[Collection entries]
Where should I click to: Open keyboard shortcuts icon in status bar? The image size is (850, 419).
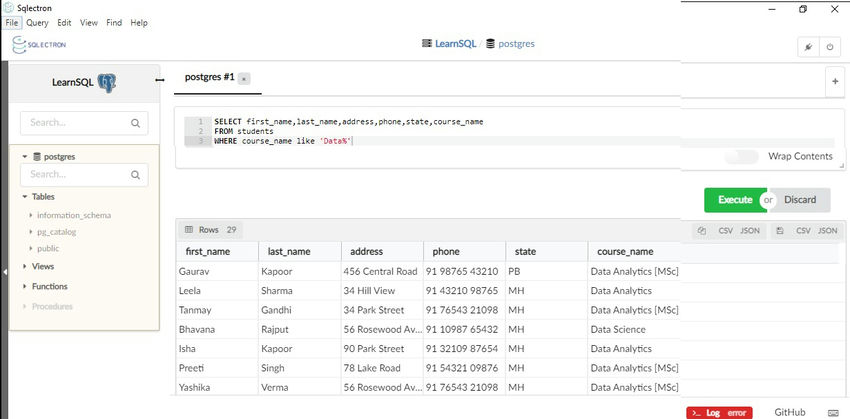[834, 412]
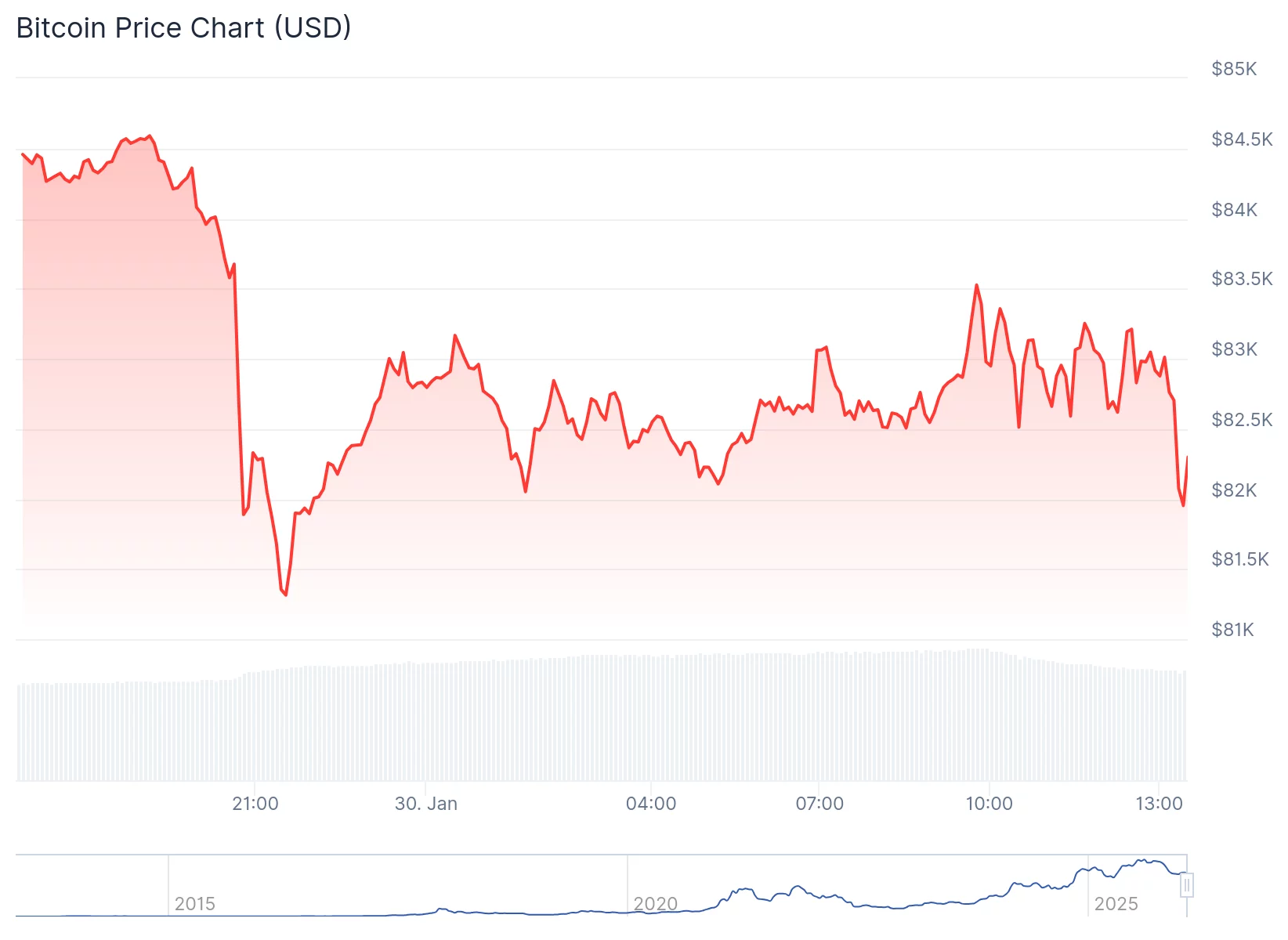The height and width of the screenshot is (940, 1288).
Task: Click the $84.5K price axis label
Action: click(1242, 139)
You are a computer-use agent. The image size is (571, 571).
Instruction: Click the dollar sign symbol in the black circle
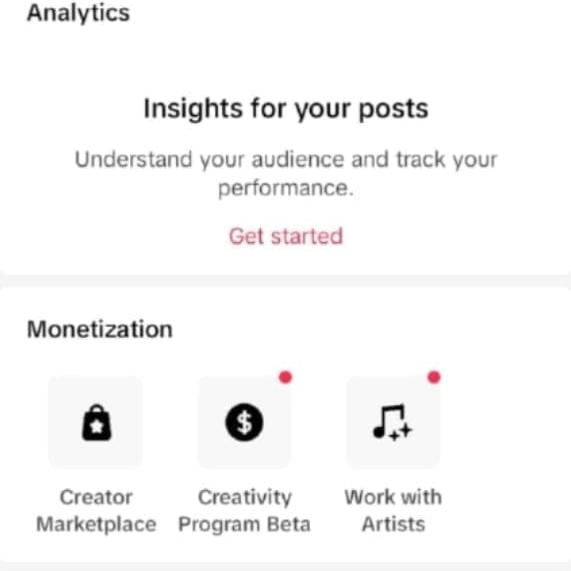tap(244, 422)
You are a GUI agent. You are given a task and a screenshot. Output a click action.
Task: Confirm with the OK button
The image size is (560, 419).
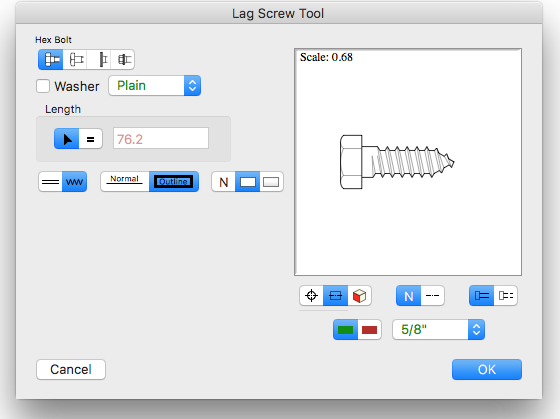[487, 369]
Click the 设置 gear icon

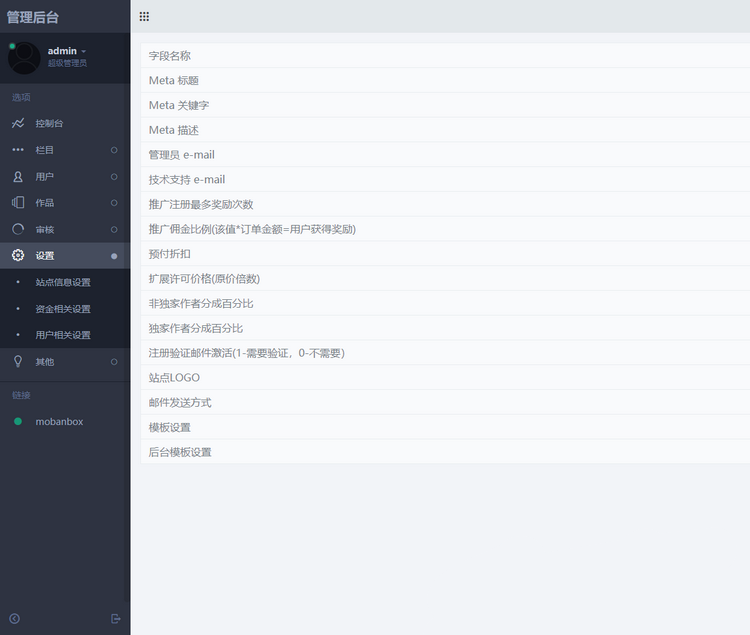tap(18, 256)
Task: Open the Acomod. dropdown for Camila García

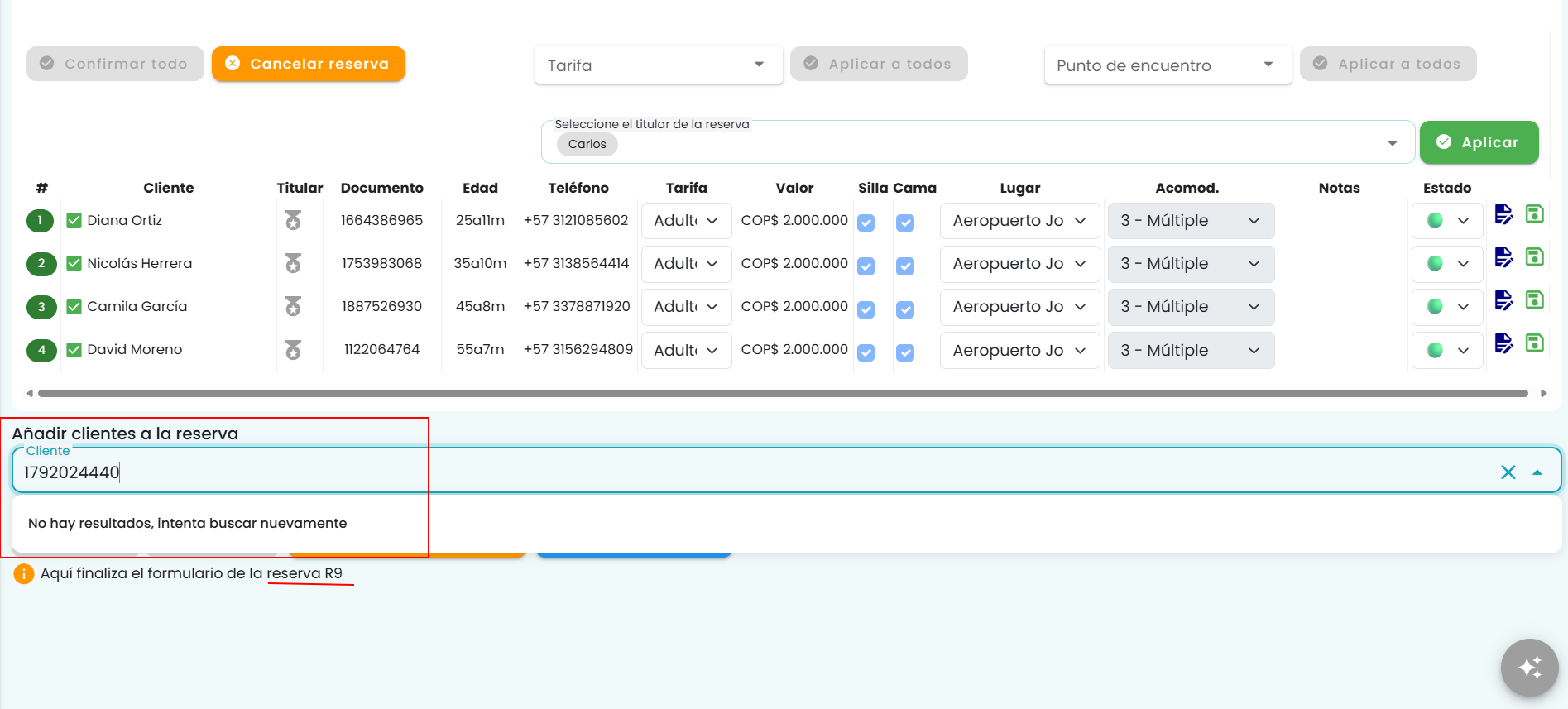Action: pos(1191,307)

> _Assignment_
Your reply is one number: how many lines of the records above contain the word "agent".

> _Answer to the exercise_
2